1989: cai o muro de Berlim |
Hoje a Alemanha é uma das maiores potenciais econômicas
do mundo e o carro-chefe da economia europeia. Mesmo assim, o lado leste ainda
é o mais pobre e é onde, lamentavelmente, tem surgido movimentos de extrema
direita, muitos de cunho neonazista, um dos grandes males que aflige toda a
Europa atual.
Notícias dos últimos dias dão conta de que a
prefeitura de Berlim pretende derrubar partes remanescentes do muro, mas a
população local é contra. Preferem mantê-lo para recordar que um dia a cidade
já foi dividida, como um marco.
Assista abaixo aos trailers de "Adeus Lênin" e "A vida dos outros". Veja os filmes também, são imperdíveis.

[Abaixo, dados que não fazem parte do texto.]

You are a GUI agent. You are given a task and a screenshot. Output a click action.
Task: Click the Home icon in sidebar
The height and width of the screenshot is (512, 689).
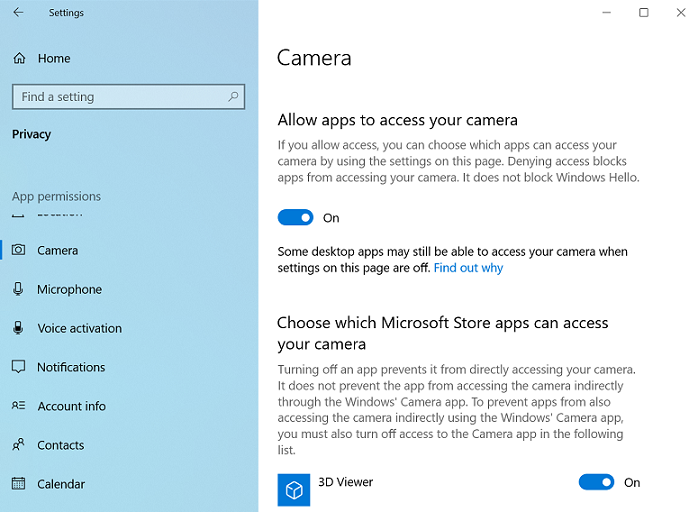pyautogui.click(x=19, y=58)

E para terminar, "Heroes" do David Bowie:
E para terminar, "Heroes" do David Bowie:
Bibliografia:
HOBSBAWM, Eric. Era dos Extremos: O breve século XX:
1914-1991. São Paulo, Companhia das Letras, 1995.
VICENTINI, Paulo. Da Guerra Fria à Crise (1945-1990).
Porto Alegre, Editora da Universidade, 1990.
Filmes:
“Adeus, Lênin!” (Good
bye, Lenin!). direção Wolfgang Becker.
2003.
“A vida dos outros” (Das Leben der
Anderen). Direção Florian Henckel von Donnersmark. 2006.